Expansive and authoritative

Whiteout expertly puts together a lot of the stories you may be vaguely familiar with and condenses them all down into one mesmerizing book. Ranging from Lucky Luciano and his vicious control of the New York City dockworkers to Barry Seal (the portly narcotics pilot who ended up being gunned down in the late 1980s when it appeared he was going to implicate the CIA and upper federal government conspirators in cocaine smuggling) and "Freeway" Ricky Ross, Whiteout succinctly organizes and presents all the stories pertaining to U.S. intelligence and national security state operatives cultivating and often dealing in heroin and cocaine trafficking. Cockburn and St. Claire throw an array of sleazy characters into the mix which makes it read in parts like good fiction as opposed to actual American history, of course much of it hidden history. The finest and most astounding chapter deals with the mainstream press and their treatment of Gary Webb -- the heroic journalist who broke the initial story of CIA complicity in introducing crack cocaine into the California underworld in the early 1980s -- and their reaction and damage control attempts towards his explosive story. So called "black paranoia" is also touched on in this section, specifically the way in which the corporate owned media labeled angry blacks as being irrationally paranoid for correctly being up in arms over Webb's startling tale. All of this is presented in more of structural analysis and academic style, as opposed to a conspiratorial spin, with a myriad of sources to back up and document every assertion. For those naive enough to believe organized crime doesn't exist anymore, all they need to do is read Cockburn and St. Clair's Whiteout to realize it's thriving and sometimes reaches into the highest areas of the Executive branch. Truly frightening stuff. You'll leave the book hoping retribution eventually catches up with all those involved in profiting from the decimation of once relatively vibrant communities.

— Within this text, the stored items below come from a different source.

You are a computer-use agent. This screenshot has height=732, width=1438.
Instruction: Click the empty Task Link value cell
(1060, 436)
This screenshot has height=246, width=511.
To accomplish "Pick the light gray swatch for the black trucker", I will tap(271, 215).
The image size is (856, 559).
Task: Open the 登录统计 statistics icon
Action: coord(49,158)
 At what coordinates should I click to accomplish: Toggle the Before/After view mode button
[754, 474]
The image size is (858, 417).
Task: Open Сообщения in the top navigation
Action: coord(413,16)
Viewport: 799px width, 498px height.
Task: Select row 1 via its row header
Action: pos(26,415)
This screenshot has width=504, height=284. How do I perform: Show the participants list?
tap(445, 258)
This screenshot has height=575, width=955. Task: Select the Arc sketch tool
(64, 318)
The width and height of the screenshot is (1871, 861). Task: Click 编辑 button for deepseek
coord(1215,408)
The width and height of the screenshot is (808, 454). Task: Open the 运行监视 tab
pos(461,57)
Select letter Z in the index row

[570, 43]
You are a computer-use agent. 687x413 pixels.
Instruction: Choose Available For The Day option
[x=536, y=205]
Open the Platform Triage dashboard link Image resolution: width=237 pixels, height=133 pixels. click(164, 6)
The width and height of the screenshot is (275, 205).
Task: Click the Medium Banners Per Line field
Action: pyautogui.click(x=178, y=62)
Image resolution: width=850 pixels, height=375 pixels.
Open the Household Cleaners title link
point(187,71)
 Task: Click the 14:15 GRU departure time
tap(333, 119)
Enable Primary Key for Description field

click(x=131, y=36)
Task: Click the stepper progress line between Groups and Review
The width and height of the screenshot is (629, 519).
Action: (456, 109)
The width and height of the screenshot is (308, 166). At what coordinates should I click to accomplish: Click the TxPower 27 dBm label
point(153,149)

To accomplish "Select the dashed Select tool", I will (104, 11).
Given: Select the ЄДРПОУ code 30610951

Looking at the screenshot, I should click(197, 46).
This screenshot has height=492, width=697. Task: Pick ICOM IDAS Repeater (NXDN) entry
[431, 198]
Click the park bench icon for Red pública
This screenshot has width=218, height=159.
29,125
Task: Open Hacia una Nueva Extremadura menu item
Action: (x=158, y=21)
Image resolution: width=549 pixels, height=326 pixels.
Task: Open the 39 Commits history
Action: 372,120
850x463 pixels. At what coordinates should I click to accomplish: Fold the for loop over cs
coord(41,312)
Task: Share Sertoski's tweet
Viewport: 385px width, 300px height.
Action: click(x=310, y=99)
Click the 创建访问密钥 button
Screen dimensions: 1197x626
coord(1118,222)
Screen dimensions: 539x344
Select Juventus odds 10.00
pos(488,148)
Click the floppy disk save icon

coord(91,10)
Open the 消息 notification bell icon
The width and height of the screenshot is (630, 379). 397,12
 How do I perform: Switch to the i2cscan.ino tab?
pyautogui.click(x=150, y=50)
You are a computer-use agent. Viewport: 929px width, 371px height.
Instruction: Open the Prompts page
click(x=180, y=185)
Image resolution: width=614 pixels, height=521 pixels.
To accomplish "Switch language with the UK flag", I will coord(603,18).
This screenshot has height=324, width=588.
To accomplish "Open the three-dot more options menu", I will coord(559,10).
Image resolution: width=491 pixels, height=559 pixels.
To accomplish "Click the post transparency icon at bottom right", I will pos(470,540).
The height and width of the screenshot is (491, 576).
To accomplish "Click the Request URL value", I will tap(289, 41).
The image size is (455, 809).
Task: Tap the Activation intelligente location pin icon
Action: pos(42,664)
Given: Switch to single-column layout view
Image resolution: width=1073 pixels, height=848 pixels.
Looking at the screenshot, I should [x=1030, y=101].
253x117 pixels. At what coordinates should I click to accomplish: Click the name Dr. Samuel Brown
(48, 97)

The Real CIA: Crime, Drugs, Assassination

Whiteout, by investigative journalists Alexander Cockburn and Jeffrey St. Clair, begins with the CIA's attempts, largely successful, to smash the career of a California reporter, Gary Webb, who had exposed the agency's ties to a ring of Nicaraguan exiles who were running a cocaine enterprise and sending some of the profits to the Contras in the 1980s. But that's just the beginning. Whiteout is really an alternative history of the CIA and other American intelligence outfits, beginning w/ the OSS and Office of Naval Intelligence's ties to Nazi spies, scientists and the doctors who performed heinous experiments on Jews and Gypsies at Dachau. It traces the agency's reliance on criminal gangs in France and an Italy, often invovled in the heroin trade, to bust striking dockworkers. It tells of the fixing of elections in Italy and Greece. The backing of drug gangs in Burma, Thailand, Laos and Afghanistan. The support for Klaus Barbie and generals behind the Cocaine Coup in Bolivia. It tells how US supported generals in South Vietnam made millions selling heroin to US troops. And it explores the mysteries of Mena airport and its sister operation in El Salvador. All in all horrifying and exhaustively documented expose. And a fast, if uncomfortable, read. Highly recommended.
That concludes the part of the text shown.